Cinema/TV, Film Notes

Film review – Darkest Hour

My notes on the Churchill biopic, due in cinemas January 12.

I guess we have to assume it has something to do with the era of Brexit, but – seriously – how come Darkest Hour, Dunkirk, Their Finest and Churchill get made in the same year?  It’s as if the movie gods were planning a themed all-nighter in some revived version of the Scala – and, for what it’s worth, none of these are truly triumphalist or tub-thumping, and they might well make an interesting compare-and-contrast with, say, a run including World Trade Center, American Sniper, The Hurt Locker and Zero Dark Thirty for addressing wars with a mix of heroic celebration and nuanced hindsight.  And all of them could be watched by Daily Mail readers or Fox TV viewers through filtered specs that strip out the ambiguities to home in on the valorisation of good guys nobly taking a pasting while determined to come out on top in the end.  Directed by Joe Wright – officially a major British filmmaker, though I always have to check his credits to see which national heritage projects he’s actually made – and scripted by Anthony McCarten, whose eclectic CV includes Worzel Gummidge Down Other, Death of a Superhero (from his own novel) and The Theory of Everything, this follows Winston Churchill (Gary Oldman) from his ascent to leader of the Conservative Party (and, without being elected, Prime Minister) through the Fall of France to the ‘we shall fight them on the beaches’ speech.  It’s left to captions at the end to confirm that – spoiler! – the allies eventually won the war.
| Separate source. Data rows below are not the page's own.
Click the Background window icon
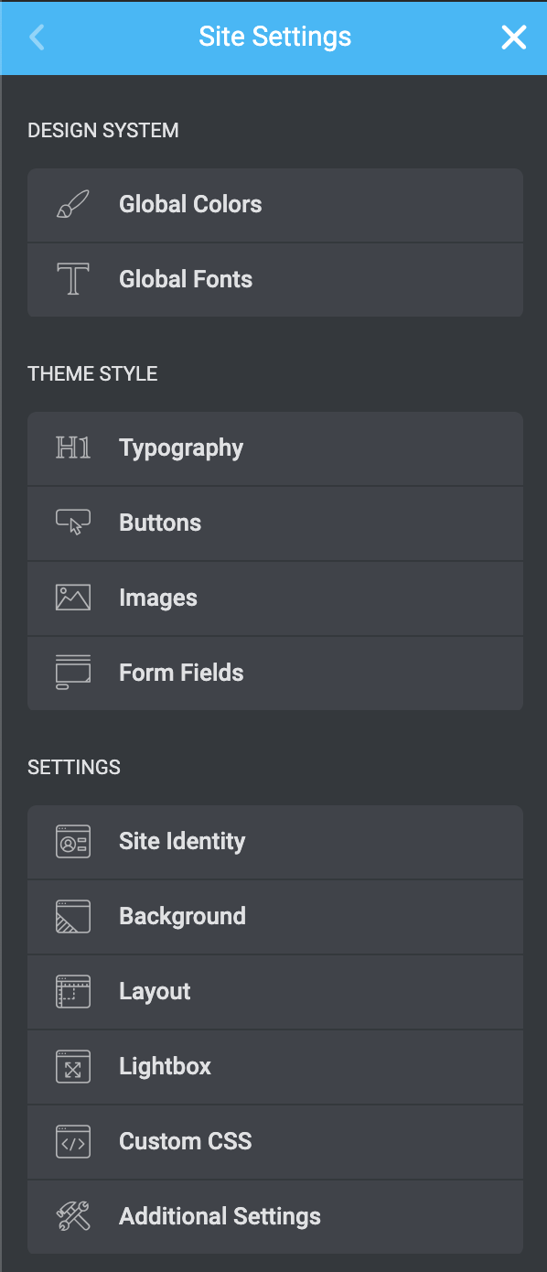This screenshot has width=547, height=1272. click(73, 917)
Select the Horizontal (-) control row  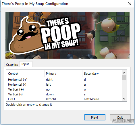click(64, 84)
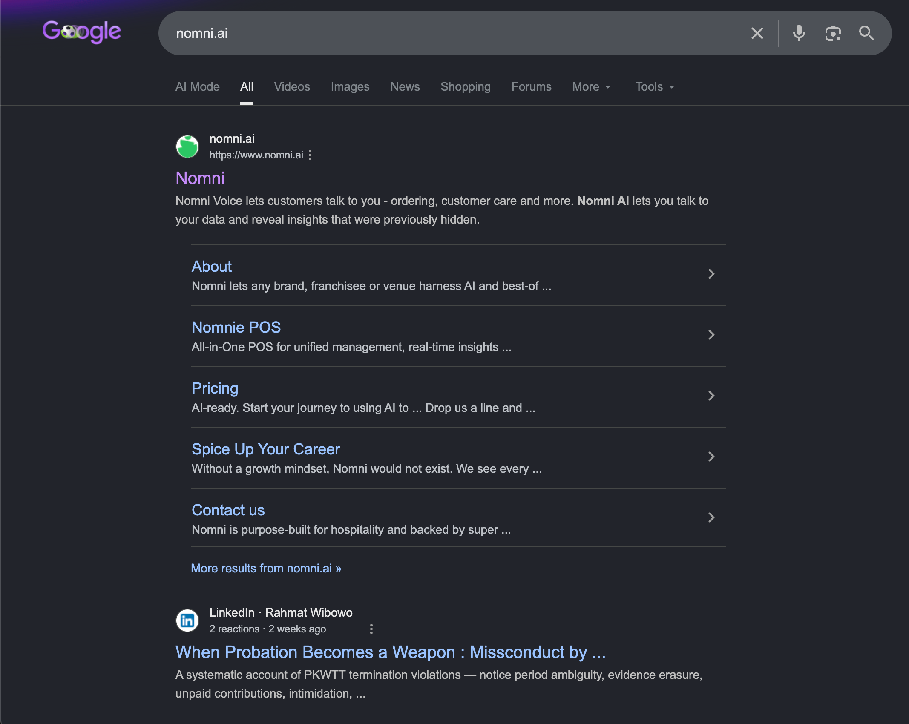Open the Nomni result title link
The height and width of the screenshot is (724, 909).
[x=200, y=178]
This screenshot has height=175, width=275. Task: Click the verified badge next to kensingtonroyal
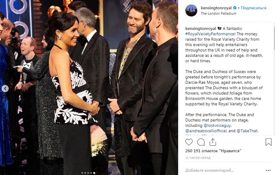(x=235, y=8)

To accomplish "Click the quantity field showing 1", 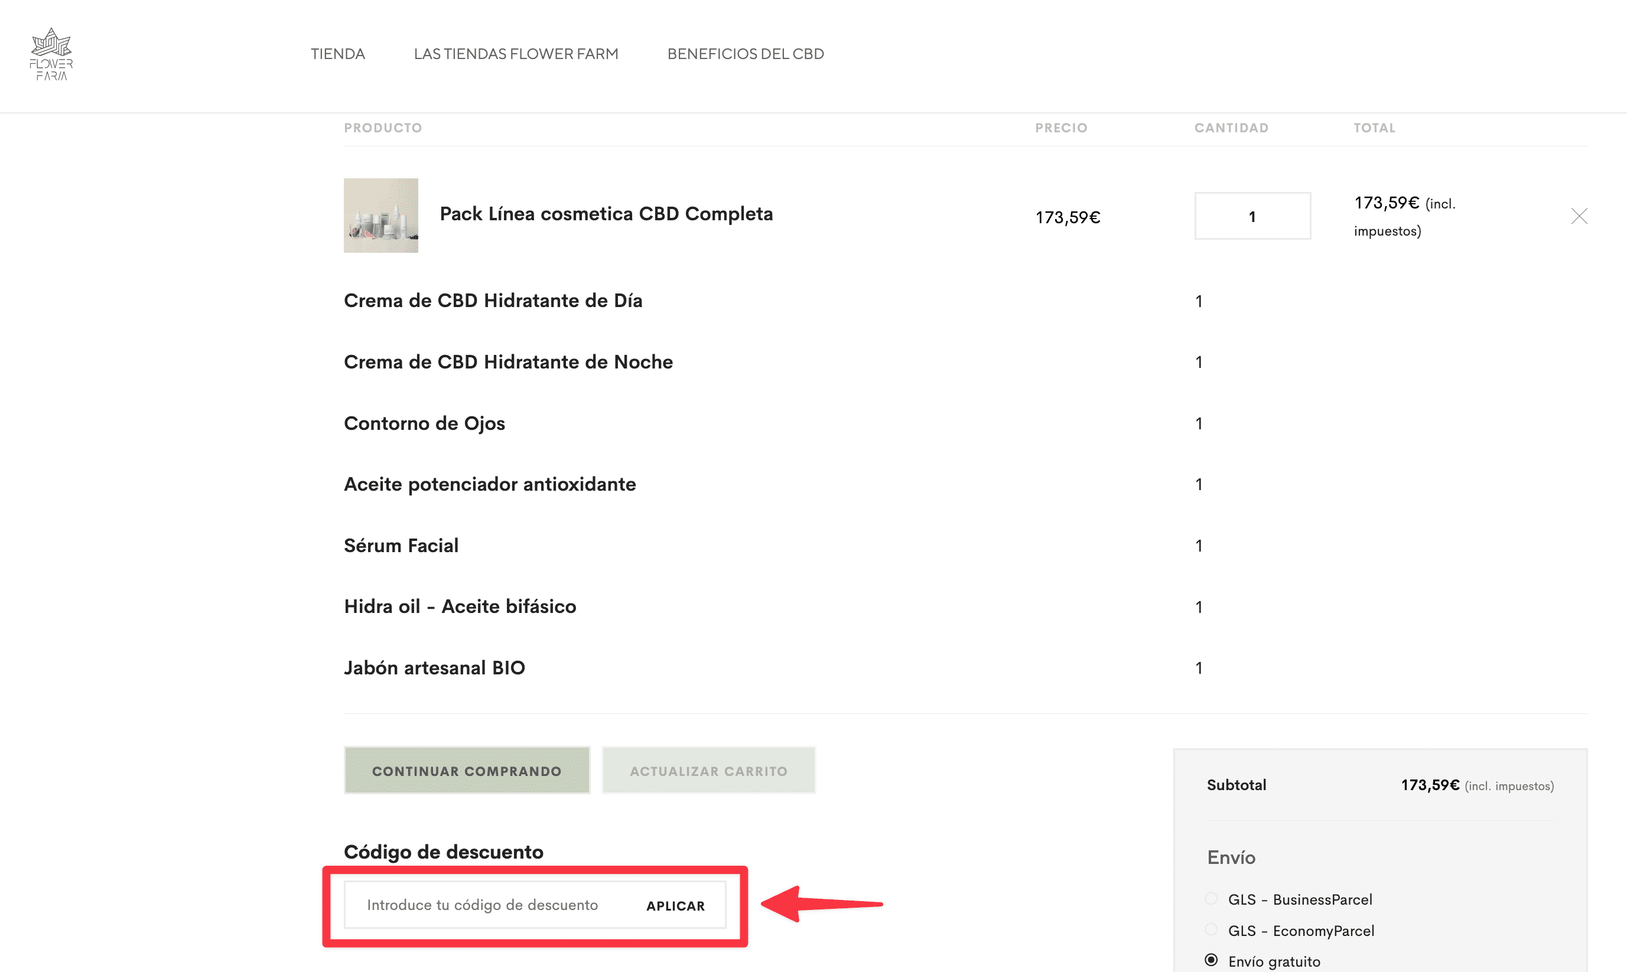I will click(x=1252, y=216).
Oddly, the film that most seems to have influenced McCarten and Wright is Downfall, as the initial viewpoint character is Elizabeth Layton (Lily James), a trembling young secretary who survives being blustered at by Winston and staunchly types through the tears (she has a brother most likely killed in an action Churchill has specifically ordered) as the sacred monster-whale rumbles through darkened rooms (this takes its title dead literally) and tosses off his greatest hits quotes (everyone around him shares this habit) while showing some private doubt.  Just like Oliver Stone’s Nixon, this Winston eventually goes out among regular folks and samples Great British public opinion on a tube train before deciding that he has been right all along to insist on a policy of not negotiating a peace with Herr Hitler.  The baddie of this version of history isn’t a Nazi but Viscount Halifax (Stephen Dillane), who keeps urging a course of appeasement well after the position has been abandoned by an ailing but dignified Neville Chamberlian (Ronald Pickup).  There’s little room for complicated depictions of by-no-means-uncontroversial supporting politicos, so we only glimpse Attlee (David Schofield) while Anthony Eden (Samuel West) plays loyal sidekick until even he wavers in the face of what seems a likely catastrophic defeat.  Clemmie (Kristin Scott Thomas) counsels wisely and gets Churchill to moderate his growly bear attitudes – this seesaws between viewing its hero as an emotional drunk and a canny politico – and the King (Ben Mendelsohn) overcomes his resistance to the new PM the way he’s conquered his still quite evident stutter (maybe The King’s Speech could be the prequel to the series suggested above).  It’s mostly character actors in gloomy rooms talking to each other, but there are a few zooms through darkened battlefields – and we get that big CGI vista of a sea full of boats headed for Dunkirk that Christopher Nolan resisted showing.


The real victory, of course, is Oldman’s – inhabiting a remarkable job of prosthetics that probably weighs as much as John Hurt’s Elephant Man face, but projecting through all the layers and managing considerably more than the mere impersonations or representations of Churchill Timothy Spall or Ian McNeice have done lately.  Oldman’s mouth constantly works, as he even breathes like Churchill and he manages that childish pout well – at one point, he acknowledges the truth of the saying that all babies look like him – but he makes the private Churchill convincing, with his barks of laughter and crudity (delighted that the reverse V sign he flashes the press also means ‘up your bum’) and near-collapses into teary blubberiness at the possibility that the big job he has landed has come to late for him to do anything but go down with the ship.  I imagine there will be queues of historians lining up to footnote inaccuracies or elisions, but the most obviously contrived movie scene – the great man takes a tube train (needing instructions from a small girl on how to read the map) and chats with representative little Britons – is plainly designed to address 2017 more than 1940, with an interracial couple accepted by all the other passengers (if Churchill gave a shit about what black Britons thought, it’s news to me) and a lot of decent timid folk swearing to fight to the death against … what?  I imagine that, as with Dunkirk, Nigel Farage and Jeremy Corbyn and Richard Attenborough and David Lammy and Theresa May and Laurie Penny can all watch this and equate a resolute stand against Nazi Germany with their own causes.